新原:当初、決済共通化を進めることで多くの課題が解決されると考えていましたが、実際には全体目標の2〜3割程度に到達したに過ぎません。しかし、これは見通しを誤ったわけではなく、むしろ課題の深さと複雑さを改めて認識した結果です。決済プラットフォーム構築は確かに大きな一歩ですが、中小企業が抱える多面的な課題――財務や人的リソース、オペレーション効率化――を本格的に解決するためには、IDやデータ活用をはじめとするさらに広範な仕組みが必要です。会社全体の目標はもっと高く、遠いところにあります。
――技術者にとって、今のRAKSULはどう映るでしょうか。
新原:スクラッチで基盤を整備できるこの数年は、テック企業として非常に熱い時期です。中長期的な成長を見据え、内部開発者体験を向上させつつ、ユーザーにとって価値あるUXを提供します。そのような基盤設計を初期段階から担える機会は滅多にありません。自分のスキルやマインドを試し、大きな裁量を持って働ける環境です。新しい技術を試すだけでなく、事業戦略と一体化して考える力が求められるので、成長の余地が多く、非常にチャレンジングな環境だと言えます。
――具体的な技術的チャレンジは何でしょうか。
安尾:今後はEC接続先が増え、トランザクションやデータ量が膨大になることが予想されます。スケーラブルなシステム設計や、マイクロサービスにおけるデータの扱い方、性能最適化などが重要なテーマとなります。さらに、中小企業向けならではの複雑な業務ロジックへの対応や、将来的なAI活用の可能性も視野に入れています。これらを実現するためには、事業理解と高度な技術力の両軸を兼ね備えた“ビジネスを動かす開発者”としての役割が求められます。まさに、技術者としての成長と共に、ビジネス全体の進化に貢献できる大きなチャンスが広がっています。

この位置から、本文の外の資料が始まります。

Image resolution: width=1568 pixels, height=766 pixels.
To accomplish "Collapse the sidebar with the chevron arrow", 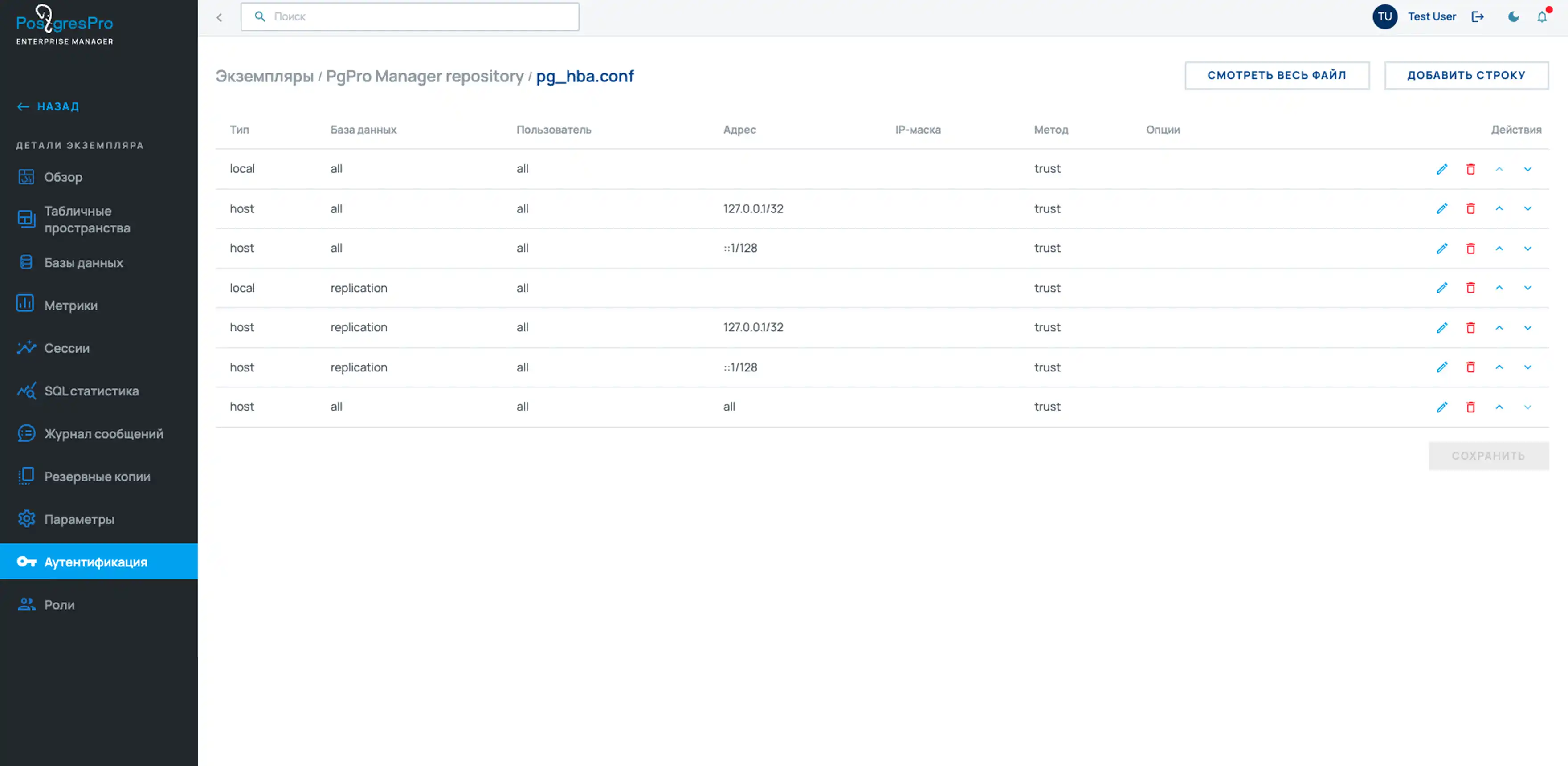I will [x=219, y=18].
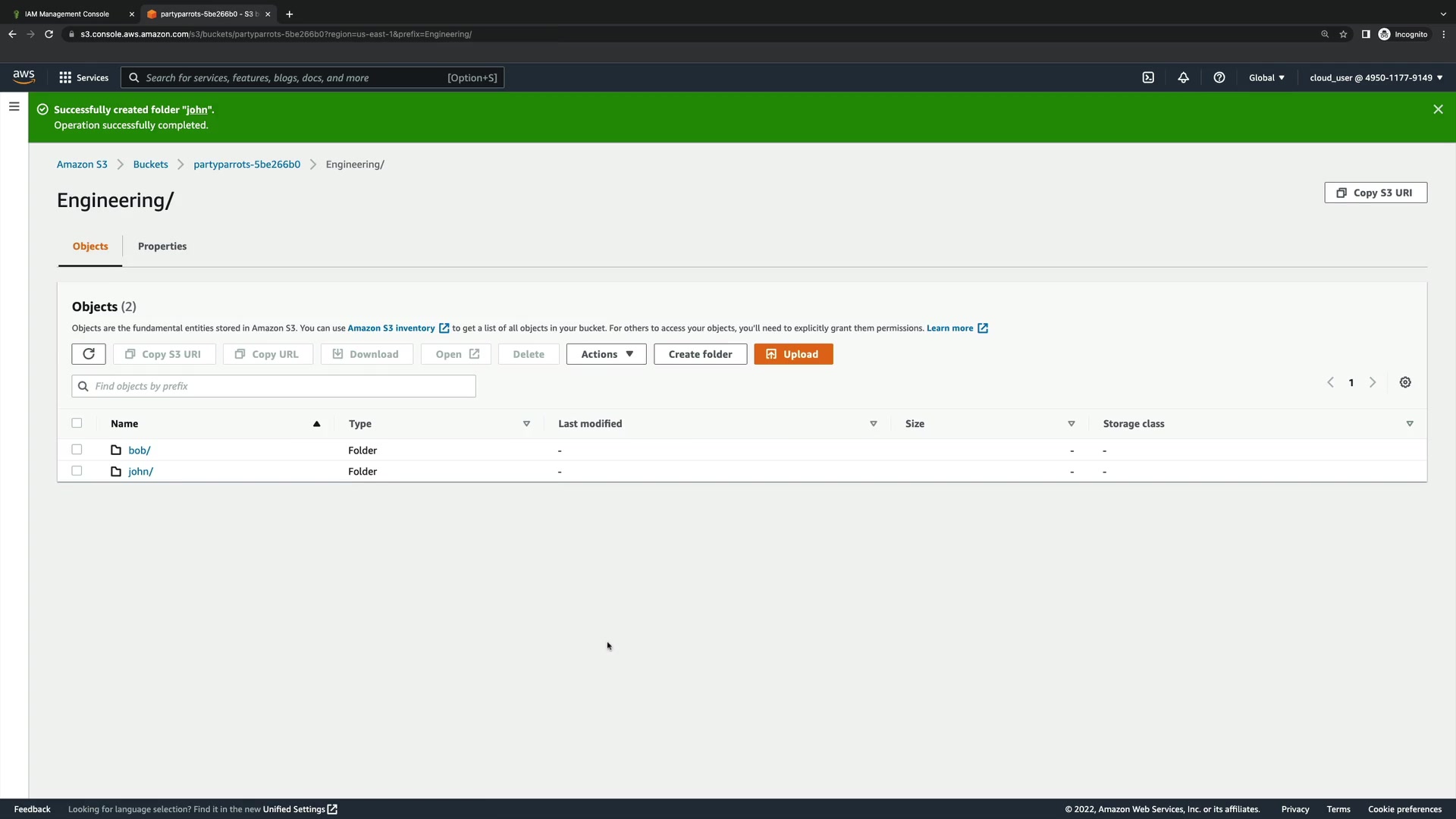Open the notifications bell icon
1456x819 pixels.
coord(1183,77)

――最後に、採用候補者へのメッセージをお願いします。
新原:経験豊富な方も、これからキャリアを築いていく方も、それぞれの得意分野を活かしながら基盤構築に携わる機会があります。「中小企業向け」というユニークな領域で、革新的な価値を創出したいという方には、まさに格好の舞台です。ご興味ある方は、ぜひ一度お話しましょう。RAKSULは印刷のイメージが強いかもしれませんが、今や印刷業界の枠を超え、マーケティングプラットフォームや金融プラットフォームといった最前線のテック企業として成長しており、その中での挑戦は他では味わえない貴重な経験です。
安尾:基盤をゼロから構築し、次の飛躍に向けた礎を築く極めて重要な時期にあります。この貴重なフェーズで得られる経験は、他社ではなかなか体験できないものです。特にBtoBの領域において、テクノロジーによって中小企業のビジネス環境をより良くしていくという、大きな影響力を持つ仕事に直接関わることができます。この役割を自らの手で支え、成果を実感する醍醐味をぜひ感じていただきたいです。